No. It wouldn't be good. 
The hardware used on bass boats isn't made for saltwater. 
Common problems that occur is the steering will lock up, then trim and tilt issues.


----------



## firecat1981 (Nov 27, 2007)

Not a good idea, I've had friends do it, everything rusts and the carpet holds onto the salt.

http://www.microskiff.com/cgi-bin/yabb2/YaBB.pl?num=1290866237


----------



## WhiteDog70810 (May 6, 2008)

I grew up using bass boats in salt water.  They are very under-engineered for the purpose.  We were always plagued by rotten decks, corroded hardware and electrical problems.  It seems they always need something fixed.  The steering cable got very stiff for a couple years, but we learned to live with it... until it broke.  Fortunately I was going reasonably straight when it happened, so the only harm was a 1 hr trolling motor ride back to the camp.  The trailers are cheap.  We had 2 axles break.  The factory trolling motors can't fight the tide and wind.
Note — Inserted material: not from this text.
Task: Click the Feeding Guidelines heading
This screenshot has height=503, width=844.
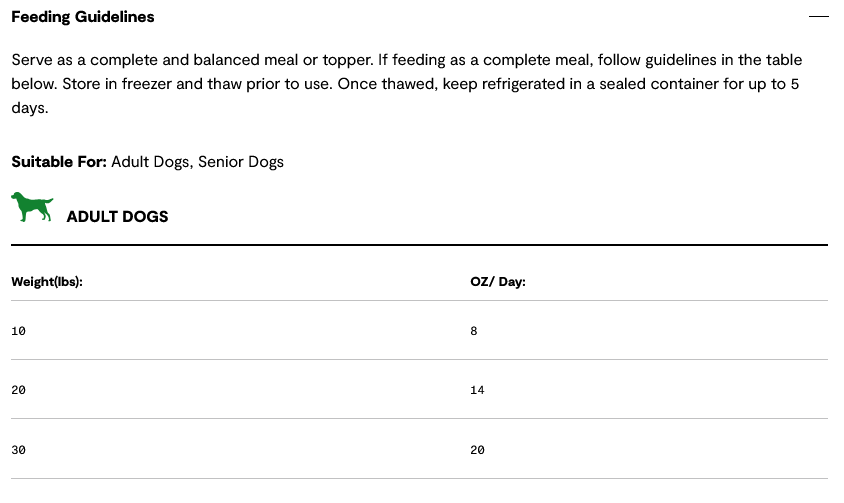Action: 83,17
As stated, they are comfy to fish out of and cheap to find.  All you got to do is rip out the carpet, replace the decks, wiring, trolling motor and hardware and grease the steering cable religiously and they are decent boats to fish out of.

:

Nate


----------



## Jason33 (Jan 18, 2011)

Wow....these guys are tough. Actually, I think bass boats are the best fishing boats period. Some of the bass boat mfg's make saltwater models including AL (or galv) trailers, no carpet, SS components, SW T/Ms, etc....Generally, I would not take mine in SW but where I live, I launch in freshwater so the comments about bass boat trailers being "cheap" is totally off the mark. If you need to launch in SW use a hoist. Now days, most motors are all the same so the motor won't care.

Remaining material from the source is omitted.